Confused on how to apply THe Unique factorzation Theorem

[mr_coffee]

I'm having troubles applying this theorem. IT states Given any integer n > 1, there exist a postive integer k, distinct prime numbers p1,p2,...,pk, and positve integers e1,e2,...ek such that
n = p1^(e1)p2^(e2)p3^(e3)...pk^(ek), and any other expression of n as a product of prime numbers is identical to this except, perhaps, for the order in which the factors are written. The book gives 1 example,
1176 and the answer in the back is, (2^3)(3)(7)^2. I have no idea how they figured this out. Is there a trick or can someone explain that theorem better?

Thanks!

I am trying to figure out 3675, also I'm not allowed to use a calculator.

Also I'm trying to figure out how many 0's are at the end of (45^8)(88^5), the answer is 8 zeros because i used the calculator. But he said u can do it without, the book says, hint: 10 = (2)(5). 45 = (9)(5) = (3)(3)(5); 88 = (22)(4) = (22)(2)(2) but I'm not seeing how this is helping me much

 

[vsage]

for your first question: there is no trick that I know of beside in some cases looking at the properties of the digits and determining from that what divides it evenly (for example any number whose digits sum to a multiple of 3 are divisible by 3) but I doubt that's the route they take.

The method is simple: Check to see if the number is divisible by 2 and then divide it by 2 if yes, if so then check to see if it's divisible by 2 and if so divide by 2 and repeat this until it is no longer divisible by 2. After this, repeat the same process with the next lowest prime number until you get a result of 1 from the original number. Obviously then all the numbers you divided through by are the factors of the original number

As for the second question, look very closely at how many times you can pair certain factors together in (45^8)(88^5) to produce numbers with 0's on the end when the two halves to the pair are multiplied together.

 

[HallsofIvy]

I'm having troubles applying this theorem. IT states Given any integer n > 1, there exist a postive integer k, distinct prime numbers p1,p2,...,pk, and positve integers e1,e2,...ek such that
n = p1^(e1)p2^(e2)p3^(e3)...pk^(ek), and any other expression of n as a product of prime numbers is identical to this except, perhaps, for the order in which the factors are written. The book gives 1 example,
1176 and the answer in the back is, (2^3)(3)(7)^2. I have no idea how they figured this out. Is there a trick or can someone explain that theorem better?

Thanks!

I am trying to figure out 3675, also I'm not allowed to use a calculator.

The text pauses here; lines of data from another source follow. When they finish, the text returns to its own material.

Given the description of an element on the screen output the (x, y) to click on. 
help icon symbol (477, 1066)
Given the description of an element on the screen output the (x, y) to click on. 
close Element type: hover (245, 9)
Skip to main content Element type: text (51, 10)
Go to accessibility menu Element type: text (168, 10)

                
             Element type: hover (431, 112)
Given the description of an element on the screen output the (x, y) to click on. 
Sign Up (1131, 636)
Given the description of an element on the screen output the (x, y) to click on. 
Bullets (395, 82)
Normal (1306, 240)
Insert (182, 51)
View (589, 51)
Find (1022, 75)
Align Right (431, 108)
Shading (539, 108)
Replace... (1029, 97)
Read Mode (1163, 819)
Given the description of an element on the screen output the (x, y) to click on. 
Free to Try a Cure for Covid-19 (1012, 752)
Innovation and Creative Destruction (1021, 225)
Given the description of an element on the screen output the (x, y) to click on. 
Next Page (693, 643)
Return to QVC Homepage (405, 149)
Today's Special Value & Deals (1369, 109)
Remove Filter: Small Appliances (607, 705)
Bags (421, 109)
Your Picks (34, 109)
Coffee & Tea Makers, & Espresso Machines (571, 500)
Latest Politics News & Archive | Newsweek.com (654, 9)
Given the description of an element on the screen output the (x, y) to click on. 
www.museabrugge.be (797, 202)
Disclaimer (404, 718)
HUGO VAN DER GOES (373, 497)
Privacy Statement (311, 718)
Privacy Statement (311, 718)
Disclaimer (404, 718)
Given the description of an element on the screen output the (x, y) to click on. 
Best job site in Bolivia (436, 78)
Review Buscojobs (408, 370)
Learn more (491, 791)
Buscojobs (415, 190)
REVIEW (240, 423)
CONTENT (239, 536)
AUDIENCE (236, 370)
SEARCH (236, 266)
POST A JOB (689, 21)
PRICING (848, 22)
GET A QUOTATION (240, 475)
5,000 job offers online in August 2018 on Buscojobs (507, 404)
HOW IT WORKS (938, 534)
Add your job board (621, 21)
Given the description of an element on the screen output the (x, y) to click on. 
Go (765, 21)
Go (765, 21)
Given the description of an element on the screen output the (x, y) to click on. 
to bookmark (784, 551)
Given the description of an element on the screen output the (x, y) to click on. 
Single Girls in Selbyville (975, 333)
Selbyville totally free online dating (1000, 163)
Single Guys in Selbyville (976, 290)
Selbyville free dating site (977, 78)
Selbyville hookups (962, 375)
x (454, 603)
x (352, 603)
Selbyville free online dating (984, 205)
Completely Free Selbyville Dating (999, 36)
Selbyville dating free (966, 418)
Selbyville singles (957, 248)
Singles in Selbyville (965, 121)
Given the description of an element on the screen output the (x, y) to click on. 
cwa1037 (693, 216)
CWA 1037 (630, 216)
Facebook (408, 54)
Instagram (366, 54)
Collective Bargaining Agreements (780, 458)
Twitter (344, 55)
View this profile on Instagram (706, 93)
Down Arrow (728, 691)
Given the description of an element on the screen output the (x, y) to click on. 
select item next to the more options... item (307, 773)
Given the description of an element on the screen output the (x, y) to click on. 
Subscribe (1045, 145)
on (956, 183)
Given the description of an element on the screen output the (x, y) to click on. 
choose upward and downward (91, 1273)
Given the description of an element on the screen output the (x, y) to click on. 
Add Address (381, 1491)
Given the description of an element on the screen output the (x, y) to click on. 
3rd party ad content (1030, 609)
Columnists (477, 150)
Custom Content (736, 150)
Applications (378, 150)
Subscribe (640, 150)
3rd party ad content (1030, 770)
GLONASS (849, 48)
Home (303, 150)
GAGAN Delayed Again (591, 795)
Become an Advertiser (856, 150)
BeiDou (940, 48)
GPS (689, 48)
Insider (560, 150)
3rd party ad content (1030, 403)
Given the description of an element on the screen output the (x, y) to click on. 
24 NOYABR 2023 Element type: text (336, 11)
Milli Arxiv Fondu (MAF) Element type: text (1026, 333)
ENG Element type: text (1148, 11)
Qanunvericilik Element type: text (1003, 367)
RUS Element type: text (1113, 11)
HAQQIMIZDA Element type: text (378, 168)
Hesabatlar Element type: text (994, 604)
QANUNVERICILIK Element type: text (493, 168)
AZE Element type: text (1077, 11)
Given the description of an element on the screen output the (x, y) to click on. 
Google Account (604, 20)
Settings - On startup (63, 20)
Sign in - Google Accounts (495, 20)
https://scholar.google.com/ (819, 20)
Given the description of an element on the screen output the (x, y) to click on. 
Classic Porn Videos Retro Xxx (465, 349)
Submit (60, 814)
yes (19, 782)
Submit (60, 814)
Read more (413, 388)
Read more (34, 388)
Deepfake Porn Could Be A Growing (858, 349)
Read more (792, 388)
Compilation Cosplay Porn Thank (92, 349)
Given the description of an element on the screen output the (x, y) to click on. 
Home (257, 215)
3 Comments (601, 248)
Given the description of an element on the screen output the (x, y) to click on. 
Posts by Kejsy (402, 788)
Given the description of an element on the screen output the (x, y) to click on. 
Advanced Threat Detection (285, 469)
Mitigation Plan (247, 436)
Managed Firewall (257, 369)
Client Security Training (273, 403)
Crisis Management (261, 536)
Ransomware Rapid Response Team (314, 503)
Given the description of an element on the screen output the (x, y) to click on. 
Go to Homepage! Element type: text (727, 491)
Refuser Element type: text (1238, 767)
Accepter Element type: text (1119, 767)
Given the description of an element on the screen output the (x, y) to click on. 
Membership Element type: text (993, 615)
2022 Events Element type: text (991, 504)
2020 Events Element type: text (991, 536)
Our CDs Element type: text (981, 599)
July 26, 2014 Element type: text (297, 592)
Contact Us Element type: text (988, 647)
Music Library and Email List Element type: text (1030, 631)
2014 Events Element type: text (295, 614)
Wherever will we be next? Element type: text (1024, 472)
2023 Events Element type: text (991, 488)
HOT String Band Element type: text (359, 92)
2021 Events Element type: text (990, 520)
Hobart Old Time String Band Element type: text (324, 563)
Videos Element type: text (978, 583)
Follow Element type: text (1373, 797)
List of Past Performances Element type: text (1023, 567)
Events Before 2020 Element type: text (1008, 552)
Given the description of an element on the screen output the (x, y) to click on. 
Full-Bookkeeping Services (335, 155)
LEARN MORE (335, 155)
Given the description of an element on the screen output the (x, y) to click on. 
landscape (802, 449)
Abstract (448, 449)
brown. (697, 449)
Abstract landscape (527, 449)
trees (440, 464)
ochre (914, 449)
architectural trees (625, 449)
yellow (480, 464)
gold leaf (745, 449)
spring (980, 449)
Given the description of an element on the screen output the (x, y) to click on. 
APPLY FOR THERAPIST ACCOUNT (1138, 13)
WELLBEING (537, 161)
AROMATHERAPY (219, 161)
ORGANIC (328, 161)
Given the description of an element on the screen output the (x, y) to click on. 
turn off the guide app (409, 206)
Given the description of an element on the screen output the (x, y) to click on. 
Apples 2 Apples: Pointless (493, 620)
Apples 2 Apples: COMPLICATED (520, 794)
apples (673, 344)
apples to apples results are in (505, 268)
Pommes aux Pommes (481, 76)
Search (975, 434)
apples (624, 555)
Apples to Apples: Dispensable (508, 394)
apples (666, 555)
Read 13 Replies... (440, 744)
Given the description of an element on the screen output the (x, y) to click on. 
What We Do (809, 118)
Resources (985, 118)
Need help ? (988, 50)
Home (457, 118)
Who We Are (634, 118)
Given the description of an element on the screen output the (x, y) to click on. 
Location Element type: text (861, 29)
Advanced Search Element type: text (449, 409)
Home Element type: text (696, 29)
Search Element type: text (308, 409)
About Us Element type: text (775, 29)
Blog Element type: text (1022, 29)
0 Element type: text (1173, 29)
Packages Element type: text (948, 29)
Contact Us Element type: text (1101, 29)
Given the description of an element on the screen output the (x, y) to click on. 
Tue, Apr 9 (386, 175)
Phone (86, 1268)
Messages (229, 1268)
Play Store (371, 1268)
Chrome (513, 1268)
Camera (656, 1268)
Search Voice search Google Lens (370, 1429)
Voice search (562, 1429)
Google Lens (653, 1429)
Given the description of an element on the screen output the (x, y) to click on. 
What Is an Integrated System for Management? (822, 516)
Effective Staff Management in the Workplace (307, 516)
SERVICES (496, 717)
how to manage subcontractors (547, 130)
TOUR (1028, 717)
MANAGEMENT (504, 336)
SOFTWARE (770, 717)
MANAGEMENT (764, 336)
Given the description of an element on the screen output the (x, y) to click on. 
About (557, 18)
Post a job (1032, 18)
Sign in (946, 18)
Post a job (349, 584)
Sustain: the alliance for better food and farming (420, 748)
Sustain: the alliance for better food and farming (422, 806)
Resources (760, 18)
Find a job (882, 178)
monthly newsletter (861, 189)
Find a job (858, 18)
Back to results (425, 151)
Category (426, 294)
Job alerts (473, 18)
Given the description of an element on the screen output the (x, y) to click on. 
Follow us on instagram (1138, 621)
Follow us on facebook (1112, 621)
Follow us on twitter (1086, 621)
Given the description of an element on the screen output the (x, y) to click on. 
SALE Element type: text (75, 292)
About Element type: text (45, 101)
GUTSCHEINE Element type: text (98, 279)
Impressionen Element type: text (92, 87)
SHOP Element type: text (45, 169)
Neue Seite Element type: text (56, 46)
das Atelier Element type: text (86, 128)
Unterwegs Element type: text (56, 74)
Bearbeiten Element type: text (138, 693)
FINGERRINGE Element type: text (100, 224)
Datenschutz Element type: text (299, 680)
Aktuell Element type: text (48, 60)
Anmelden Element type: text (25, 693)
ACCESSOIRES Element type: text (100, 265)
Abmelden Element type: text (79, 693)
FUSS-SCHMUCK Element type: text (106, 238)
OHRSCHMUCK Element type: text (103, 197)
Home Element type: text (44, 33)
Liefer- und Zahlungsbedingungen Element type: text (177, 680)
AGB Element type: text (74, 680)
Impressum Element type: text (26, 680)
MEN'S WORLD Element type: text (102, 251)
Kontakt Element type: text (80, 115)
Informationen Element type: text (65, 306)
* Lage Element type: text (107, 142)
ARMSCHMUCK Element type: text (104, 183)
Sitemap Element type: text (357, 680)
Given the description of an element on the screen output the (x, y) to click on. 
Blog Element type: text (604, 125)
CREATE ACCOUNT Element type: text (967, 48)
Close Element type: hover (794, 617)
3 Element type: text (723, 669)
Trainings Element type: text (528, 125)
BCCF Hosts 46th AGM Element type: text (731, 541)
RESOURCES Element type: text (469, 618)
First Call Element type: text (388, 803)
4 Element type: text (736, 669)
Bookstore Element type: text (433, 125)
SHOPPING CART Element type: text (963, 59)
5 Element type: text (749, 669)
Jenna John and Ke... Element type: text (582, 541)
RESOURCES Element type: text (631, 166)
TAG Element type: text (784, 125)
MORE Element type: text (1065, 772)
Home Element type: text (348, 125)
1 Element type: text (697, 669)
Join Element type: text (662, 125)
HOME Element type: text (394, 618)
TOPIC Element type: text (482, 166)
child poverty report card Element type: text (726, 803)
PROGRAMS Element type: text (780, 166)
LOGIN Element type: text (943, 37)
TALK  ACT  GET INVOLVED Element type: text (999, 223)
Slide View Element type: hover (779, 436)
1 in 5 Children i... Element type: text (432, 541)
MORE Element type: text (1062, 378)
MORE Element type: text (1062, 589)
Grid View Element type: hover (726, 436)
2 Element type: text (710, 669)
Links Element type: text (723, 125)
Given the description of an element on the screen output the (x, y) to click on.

Try dividing. You should be able to see easily that 3676 is not even and so not divisible by 2. It's not too hard to see that 3 goes into 3675 1225 times so 3675= 3(1225). It's also not hard to see that 3 does not divide into 1225 (when you try you get 408 with 1 left over). The next larger prime is 5 and 1225= 5(245) so 3675= (3)(5)(245). 245 = 5(49) so 3675= 3(5)(5)(49). Of course, 49= 7² so
3675= (3)(5²)(7²).

Also I'm trying to figure out how many 0's are at the end of (45^8)(88^5), the answer is 8 zeros because i used the calculator. But he said u can do it without, the book says, hint: 10 = (2)(5). 45 = (9)(5) = (3)(3)(5); 88 = (22)(4) = (22)(2)(2) but I'm not seeing how this is helping me much

The point is that 10= 2(5)!

Yes, 45= 3²(5) and 88= 22(2)(2)= 11(2³) (Actually, it's easier to see that 88= 8(11) and 8= 2³).

Then 45⁸= 3¹⁵(5⁸) and 88⁵= 11¹⁰2¹⁵.

Multiplying those together shows that (45⁸)(88⁵)= (3¹⁵)(5⁸)(11¹⁰)(2¹⁵). We can put 8 of those 2's together with the 8 5's and see that we have (10⁸) time other things. It's those 8 10's that give the 8 0's at the end of the number.

 

[mr_coffee]

Ahh thanks guys for the help and explanation Ivey. I understand you up to the part where you say,

"We can put 8 of those 2's together with the 8 5's and see that we have (108) time other things."

When you say the 8 5's, do u mean 5^8, and i see 2^15, if so, how did you know to choose those 2 numbers that would produce the 0's at the end? Its true (5^8)(2^10) = 4E8, which will give you 8 0's which is what i wanted. It seems like common sense to you but I'm not seeing it.